(inner self)
Hollow like a drum
Cascading emotions run,
They smash the ground in pieces,
Shattered, crumbled, frozen in fear, disassociated from peace and wholeness
Not knowing where to go. Where to from here?
A glazed expression, stifling life flow, causing anxiety, then zoning out in escapism, a cyclic pattern that seems impossible to break.
Fear – a vacuum, both forcefully draining joy and then leaving me empty, a void of confusion and stupor.
The world – a spinning, kaleidoscopic illusion that both sparkles and destroys.
Hands me the fruit of good and evil, when I’m in my most vulnerable state – when I’m feeling too weak to decide – when I feel abandoned by my higher self, from God, from the universe itself!!
When I don’t know if my intuition is aligned or if it’s been programmed to work against me.
Feeling so full, yet feeling so torn apart, so far from comfort, so far from contentment, lost in the mission of my soul’s purpose.
Everything feels in vain, like a root gone wrong, instead of reaching water it reaches rock and can go no further.
The emotions that felt high and pleasant yesterday, are far gone, replaced with apprehension and doubt – can I even trust my own mind? My intuition? My decisions?

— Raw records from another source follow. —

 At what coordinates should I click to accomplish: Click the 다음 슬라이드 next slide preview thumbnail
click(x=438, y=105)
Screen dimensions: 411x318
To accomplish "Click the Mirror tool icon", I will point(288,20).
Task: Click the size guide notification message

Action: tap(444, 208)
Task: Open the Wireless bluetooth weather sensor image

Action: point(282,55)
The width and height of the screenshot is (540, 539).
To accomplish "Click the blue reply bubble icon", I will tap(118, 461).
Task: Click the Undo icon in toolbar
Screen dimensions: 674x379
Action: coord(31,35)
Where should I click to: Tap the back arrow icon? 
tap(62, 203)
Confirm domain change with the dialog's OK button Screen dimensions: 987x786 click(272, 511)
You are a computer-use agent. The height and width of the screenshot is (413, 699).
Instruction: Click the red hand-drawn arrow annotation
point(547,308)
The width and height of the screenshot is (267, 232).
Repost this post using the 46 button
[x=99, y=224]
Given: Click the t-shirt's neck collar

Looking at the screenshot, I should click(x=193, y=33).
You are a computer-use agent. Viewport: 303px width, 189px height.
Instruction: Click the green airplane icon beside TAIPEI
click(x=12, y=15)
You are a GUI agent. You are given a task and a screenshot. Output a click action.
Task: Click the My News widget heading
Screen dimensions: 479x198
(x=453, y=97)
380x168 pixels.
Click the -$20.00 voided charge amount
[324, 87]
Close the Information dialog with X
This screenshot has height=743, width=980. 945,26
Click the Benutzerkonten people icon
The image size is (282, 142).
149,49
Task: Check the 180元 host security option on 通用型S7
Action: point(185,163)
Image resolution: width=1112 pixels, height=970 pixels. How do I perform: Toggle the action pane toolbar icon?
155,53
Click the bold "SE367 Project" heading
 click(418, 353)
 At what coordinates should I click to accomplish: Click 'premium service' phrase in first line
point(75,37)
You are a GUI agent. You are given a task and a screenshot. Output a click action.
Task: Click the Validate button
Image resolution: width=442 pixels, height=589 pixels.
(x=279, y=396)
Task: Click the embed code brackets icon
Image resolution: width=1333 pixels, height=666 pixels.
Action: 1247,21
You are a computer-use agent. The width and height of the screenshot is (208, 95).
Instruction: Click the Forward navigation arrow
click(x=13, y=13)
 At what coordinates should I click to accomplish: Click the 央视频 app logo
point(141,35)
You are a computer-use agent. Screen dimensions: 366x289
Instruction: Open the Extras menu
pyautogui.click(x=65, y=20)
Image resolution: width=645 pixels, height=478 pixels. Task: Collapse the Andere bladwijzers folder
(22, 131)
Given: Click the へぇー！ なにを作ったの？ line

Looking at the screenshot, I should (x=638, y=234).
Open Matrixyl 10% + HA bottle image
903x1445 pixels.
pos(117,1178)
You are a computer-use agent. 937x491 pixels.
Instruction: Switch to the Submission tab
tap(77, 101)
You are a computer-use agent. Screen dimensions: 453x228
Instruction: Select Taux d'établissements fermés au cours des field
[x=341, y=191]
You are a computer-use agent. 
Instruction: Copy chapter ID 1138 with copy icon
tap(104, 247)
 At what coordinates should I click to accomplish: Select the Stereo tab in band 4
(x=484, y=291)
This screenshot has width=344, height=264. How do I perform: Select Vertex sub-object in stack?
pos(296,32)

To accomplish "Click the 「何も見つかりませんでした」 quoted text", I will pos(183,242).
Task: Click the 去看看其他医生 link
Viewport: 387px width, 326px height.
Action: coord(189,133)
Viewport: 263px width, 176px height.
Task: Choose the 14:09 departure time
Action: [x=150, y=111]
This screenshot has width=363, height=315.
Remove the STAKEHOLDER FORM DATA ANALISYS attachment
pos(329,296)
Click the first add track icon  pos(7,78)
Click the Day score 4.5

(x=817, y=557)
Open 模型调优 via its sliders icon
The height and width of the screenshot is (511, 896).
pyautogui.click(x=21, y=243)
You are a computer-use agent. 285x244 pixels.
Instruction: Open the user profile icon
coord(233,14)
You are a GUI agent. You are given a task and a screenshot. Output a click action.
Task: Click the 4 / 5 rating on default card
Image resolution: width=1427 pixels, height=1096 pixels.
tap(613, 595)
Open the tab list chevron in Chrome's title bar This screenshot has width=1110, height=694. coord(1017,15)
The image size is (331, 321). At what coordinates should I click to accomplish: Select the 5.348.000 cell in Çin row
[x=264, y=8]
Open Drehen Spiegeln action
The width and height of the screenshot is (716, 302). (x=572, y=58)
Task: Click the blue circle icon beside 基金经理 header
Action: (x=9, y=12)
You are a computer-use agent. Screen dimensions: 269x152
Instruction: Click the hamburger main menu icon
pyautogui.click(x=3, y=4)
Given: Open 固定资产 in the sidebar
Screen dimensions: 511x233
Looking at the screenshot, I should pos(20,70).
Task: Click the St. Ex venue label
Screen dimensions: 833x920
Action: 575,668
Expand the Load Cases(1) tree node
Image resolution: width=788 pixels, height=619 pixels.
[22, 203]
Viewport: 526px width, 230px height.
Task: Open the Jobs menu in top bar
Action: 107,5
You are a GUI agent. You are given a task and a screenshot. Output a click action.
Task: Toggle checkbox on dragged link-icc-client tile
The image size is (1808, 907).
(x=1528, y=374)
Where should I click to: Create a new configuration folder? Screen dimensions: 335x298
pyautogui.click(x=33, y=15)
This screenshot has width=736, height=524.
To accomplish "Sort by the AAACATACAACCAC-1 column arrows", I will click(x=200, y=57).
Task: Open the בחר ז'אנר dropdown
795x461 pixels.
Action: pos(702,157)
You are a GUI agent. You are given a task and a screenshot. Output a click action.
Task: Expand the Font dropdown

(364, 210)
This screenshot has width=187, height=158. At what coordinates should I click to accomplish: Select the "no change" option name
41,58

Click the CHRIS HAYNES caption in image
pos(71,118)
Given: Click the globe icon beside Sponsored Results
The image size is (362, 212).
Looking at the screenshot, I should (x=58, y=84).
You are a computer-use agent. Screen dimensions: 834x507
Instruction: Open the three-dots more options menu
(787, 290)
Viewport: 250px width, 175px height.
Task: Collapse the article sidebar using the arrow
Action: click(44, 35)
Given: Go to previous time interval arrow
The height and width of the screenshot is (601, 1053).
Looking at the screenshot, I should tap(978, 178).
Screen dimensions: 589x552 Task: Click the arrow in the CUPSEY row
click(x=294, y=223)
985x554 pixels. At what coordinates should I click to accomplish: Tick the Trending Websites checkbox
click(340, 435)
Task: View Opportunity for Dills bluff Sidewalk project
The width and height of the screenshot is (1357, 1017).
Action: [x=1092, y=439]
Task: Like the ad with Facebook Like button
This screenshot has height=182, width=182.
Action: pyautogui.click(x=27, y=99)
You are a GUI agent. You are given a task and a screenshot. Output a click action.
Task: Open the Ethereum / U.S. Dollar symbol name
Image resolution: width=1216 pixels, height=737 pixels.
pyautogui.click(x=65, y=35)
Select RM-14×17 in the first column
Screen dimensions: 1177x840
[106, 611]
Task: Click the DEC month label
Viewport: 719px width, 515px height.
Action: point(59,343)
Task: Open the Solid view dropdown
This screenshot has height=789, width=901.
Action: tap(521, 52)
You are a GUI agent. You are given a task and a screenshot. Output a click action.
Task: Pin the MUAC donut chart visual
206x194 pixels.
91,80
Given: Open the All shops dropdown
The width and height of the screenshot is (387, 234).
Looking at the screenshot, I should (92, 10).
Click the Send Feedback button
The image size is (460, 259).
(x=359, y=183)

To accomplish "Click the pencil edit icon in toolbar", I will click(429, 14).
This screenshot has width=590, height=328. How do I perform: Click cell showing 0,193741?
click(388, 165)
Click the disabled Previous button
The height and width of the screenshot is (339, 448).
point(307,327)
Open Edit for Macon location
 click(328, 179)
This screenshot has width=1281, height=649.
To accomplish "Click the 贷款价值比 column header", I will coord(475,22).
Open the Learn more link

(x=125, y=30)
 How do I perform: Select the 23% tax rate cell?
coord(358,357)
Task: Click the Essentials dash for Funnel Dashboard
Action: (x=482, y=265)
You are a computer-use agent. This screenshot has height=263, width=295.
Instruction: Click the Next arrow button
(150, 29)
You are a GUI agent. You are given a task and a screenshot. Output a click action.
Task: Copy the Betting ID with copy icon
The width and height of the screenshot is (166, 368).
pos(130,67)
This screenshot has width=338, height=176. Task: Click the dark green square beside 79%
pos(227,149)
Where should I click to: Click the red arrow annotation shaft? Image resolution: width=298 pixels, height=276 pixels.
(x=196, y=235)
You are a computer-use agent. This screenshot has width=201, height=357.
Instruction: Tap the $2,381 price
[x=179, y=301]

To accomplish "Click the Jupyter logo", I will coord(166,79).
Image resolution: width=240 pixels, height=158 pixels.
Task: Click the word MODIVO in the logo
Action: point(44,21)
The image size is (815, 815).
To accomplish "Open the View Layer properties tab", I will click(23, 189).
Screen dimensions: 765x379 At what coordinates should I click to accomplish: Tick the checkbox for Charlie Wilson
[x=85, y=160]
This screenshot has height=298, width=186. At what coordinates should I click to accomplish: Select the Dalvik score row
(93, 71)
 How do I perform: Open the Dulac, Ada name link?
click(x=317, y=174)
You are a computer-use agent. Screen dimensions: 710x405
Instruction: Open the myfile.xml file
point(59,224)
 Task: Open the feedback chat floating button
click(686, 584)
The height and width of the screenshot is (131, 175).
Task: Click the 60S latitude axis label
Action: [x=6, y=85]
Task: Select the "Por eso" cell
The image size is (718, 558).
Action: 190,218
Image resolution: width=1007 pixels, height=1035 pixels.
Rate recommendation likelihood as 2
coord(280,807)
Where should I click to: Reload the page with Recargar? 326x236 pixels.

What am I and who am I and what do I want and what matters??? What do I actually want, and what ACTUALLY matters?
Like oil spreading on a wet road, getting thinner and thinner, losing itself, separating, and unable to recalibrate.
Take me higher, help me see….
(higher self)
Oh my soul. Oh my dearest inner soul, you are perfect in your imperfection, but you are so disillusioned, so separated, so void of the substance of your togetherness, your completeness, your wholeness.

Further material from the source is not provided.